Authored by lebedev.ri on Oct 5 2021, 11:55 AM.

Details

Summary

While i've modelled most of the relevant tuples for AVX2,
that only covered fully-interleaved groups.

By definition, interleaving load of stride N means:
load N*VF elements, and shuffle them into N VF-sized vectors,
with 0'th vector containing elements [0, VF)*stride + 0,
and 1'th vector containing elements [0, VF)*stride + 1.
Example: https://godbolt.org/z/df561Me5E (i64 stride 4 vf 2 => cost 6)

Now, not fully interleaved load, is when not all of these vectors is demanded.
So at worst, we could just pretend that everything is demanded,
and discard the non-demanded vectors. What this means is that the cost
for not-fully-interleaved group should be not greater than the cost
for the same fully-interleaved group, but perhaps somewhat less.
Examples:
https://godbolt.org/z/a78dK5Geq (i64 stride 4 (indices 012u) vf 2 => cost 4)
https://godbolt.org/z/G91ceo8dM (i64 stride 4 (indices 01uu) vf 2 => cost 2)
https://godbolt.org/z/5joYob9rx (i64 stride 4 (indices 0uuu) vf 2 => cost 1)

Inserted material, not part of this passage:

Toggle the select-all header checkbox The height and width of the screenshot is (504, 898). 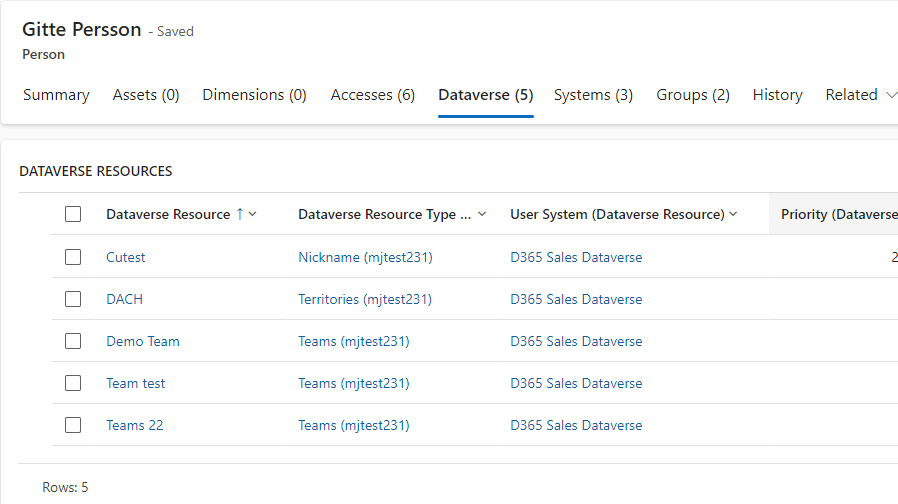point(73,214)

As we have established over the course of last ~70 patches, (wow)
BaseT::getInterleavedMemoryOpCos() is absolutely bogus,
it is usually almost an order of magnitude overestimation,
so i would claim that we should at least use the hardcoded costs
of fully interleaved load groups.

We could go further and adjust them e.g. by the number of demanded indices,
but then i'm somewhat fearful of underestimating the cost.

Thoughts?

Diff Detail

Event Timeline

lebedev.ri created this revision.Oct 5 2021, 11:55 AM
lebedev.ri requested review of this revision.Oct 5 2021, 11:55 AM
lebedev.ri added a subscriber: jeroen.dobbelaere.
lebedev.ri added inline comments.
llvm/test/Transforms/LoopVectorize/X86/pr48340.ll
12

@jeroen.dobbelaere this test broke. any suggestions how it can be made less fragile? :)

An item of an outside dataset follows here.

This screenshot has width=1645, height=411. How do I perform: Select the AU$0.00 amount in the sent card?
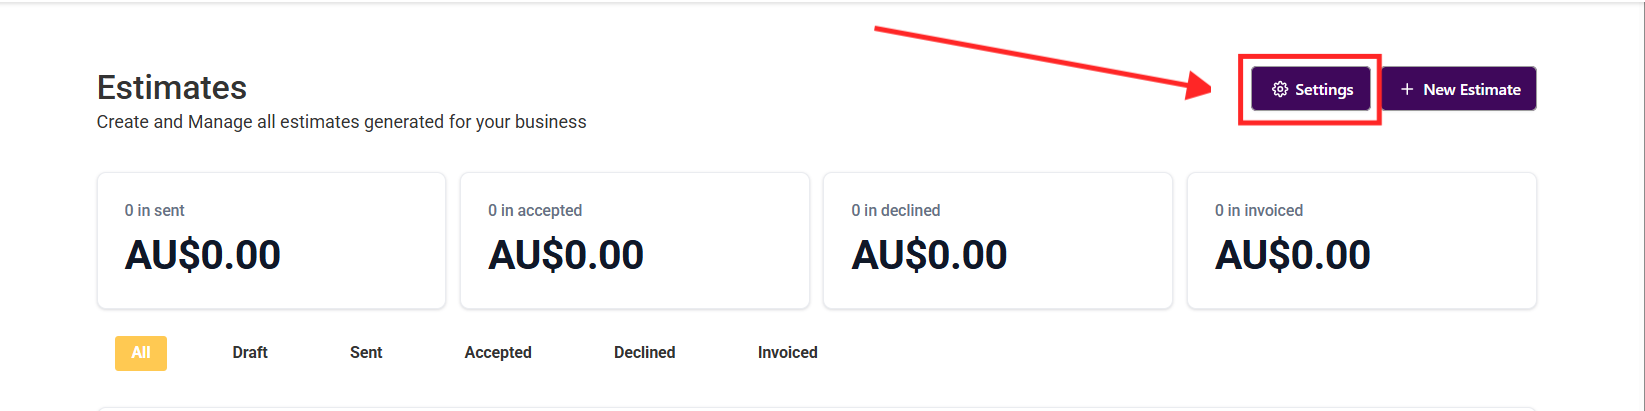coord(203,256)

llvm/test/Transforms/LoopVectorize/X86/pr48340.ll
12

Any idea on how to convince (force) loop-vectorize to do the vectorization ?

lebedev.ri added inline comments.Oct 5 2021, 12:30 PM
llvm/test/Transforms/LoopVectorize/X86/pr48340.ll
12

Oh it did vectorize alright, it just decided to do the interleaved load instead of gather.

lebedev.ri marked an inline comment as done.

Avoid testcase regression.

llvm/test/Transforms/LoopVectorize/X86/pr48340.ll
12

Never mind, got it.

lebedev.ri edited the summary of this revision. (Show Details)Oct 5 2021, 1:07 PM
Matt added a subscriber: Matt.Oct 6 2021, 9:13 AM
lebedev.ri planned changes to this revision.Oct 6 2021, 1:51 PM

Let's deal with D111220 first, i think that one is rather straight-forward (and the costs are obviously correct & won't require further fixes).

lebedev.ri requested review of this revision.Oct 13 2021, 5:40 AM

While i would love/prefer to get D111546+D111460 merged first, i suppose this doesn't strictly have to wait for that.

@RKSimon does this seem like an okay intermediate step before we decide on discounting non-fully-interleaved groups?

RKSimon accepted this revision.Oct 14 2021, 12:36 PM

While i would love/prefer to get D111546+D111460 merged first, i suppose this doesn't strictly have to wait for that.

@RKSimon does this seem like an okay intermediate step before we decide on discounting non-fully-interleaved groups?

Yes, it needs rebasing after D111822 but LGTM for committal.

This revision is now accepted and ready to land.Oct 14 2021, 12:36 PM

While i would love/prefer to get D111546+D111460 merged first, i suppose this doesn't strictly have to wait for that.

@RKSimon does this seem like an okay intermediate step before we decide on discounting non-fully-interleaved groups?

Yes, it needs rebasing after D111822 but LGTM for committal.

Thank you for the review!

This revision was landed with ongoing or failed builds.Oct 14 2021, 1:15 PM
This revision was automatically updated to reflect the committed changes.